Alcohol is one of the most common REM disruptors. It suppresses REM sleep in the first half of the night, which is why people who drink before bed often wake up feeling unrefreshed even after a full eight hours. Antidepressants (particularly SSRIs) and some antipsychotic medications also reduce time spent in REM. Cannabis has a similar effect, suppressing REM during regular use.
When REM Sleep Is Too High
Getting more REM than usual isn’t always a good sign. A phenomenon called REM rebound happens when your brain tries to compensate for lost REM sleep by cramming in extra REM the next time you sleep. This can produce unusually vivid or disturbing dreams.
The most common triggers for REM rebound include:
- Sleep deprivation. Losing 12 or more hours of sleep increases both REM and non-REM sleep on recovery nights. Shorter sleep loss (three to six hours) tends to trigger only non-REM rebound, but prolonged deprivation beyond 96 hours leads to significant REM rebound.
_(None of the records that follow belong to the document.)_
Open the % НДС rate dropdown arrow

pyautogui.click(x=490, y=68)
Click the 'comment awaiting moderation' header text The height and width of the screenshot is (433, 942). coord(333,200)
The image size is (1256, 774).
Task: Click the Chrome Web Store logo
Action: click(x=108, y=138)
- Stress. Animal studies show REM rebound can appear after just 30 minutes of stress exposure, with the effect peaking after about two hours of sustained stress.
- Stopping certain medications or substances. Discontinuing antidepressants, sleep medications like benzodiazepines, alcohol, or cannabis can all trigger a surge in REM sleep. Regular cannabis users in particular often report a wave of intense dreams when they stop.
- Starting CPAP therapy. People with obstructive sleep apnea who begin using a CPAP machine often experience REM rebound in the first weeks. Their sleep was so disrupted before treatment that the brain seizes the opportunity to catch up on missed REM.
Why Your Tracker Might Not Be Reliable
If you’re checking your REM numbers on a wearable device, keep some context in mind. Consumer sleep trackers estimate sleep stages using movement and heart rate, not brain wave activity. Clinical sleep studies use electrodes placed on the scalp to measure electrical patterns directly. Wearables can give you a rough trend over time, but the exact percentage on any given night can be off by a meaningful margin. A reading of 15 percent one night and 28 percent the next doesn’t necessarily mean something changed in your sleep quality.
It’s also worth noting that even sleep medicine as a field hasn’t settled on precise thresholds. A 2025 scientific statement from the American Heart Association acknowledged that no consensus exists on which sleep architecture metrics best define “optimal,” and no standardized cutpoints for REM percentage have been formally adopted. The 20 to 25 percent range is a well-supported average, but individual variation is wide enough that falling slightly outside it isn’t cause for concern on its own.
How to Protect Your REM Sleep
Since REM periods are longest in the final cycles of the night, the single most effective thing you can do is sleep long enough. If you routinely cut your nights to six hours, you’re likely losing a significant portion of your potential REM time, even if you fall asleep quickly and don’t wake up during the night.
Avoiding alcohol in the three to four hours before bed preserves REM in the first half of the night. Keeping a consistent wake time, even on weekends, helps your brain’s internal clock schedule REM periods predictably. And if you’re taking a medication that suppresses REM, don’t stop it abruptly to chase better sleep scores on a tracker. The REM rebound from sudden withdrawal can be more disruptive than the suppression itself.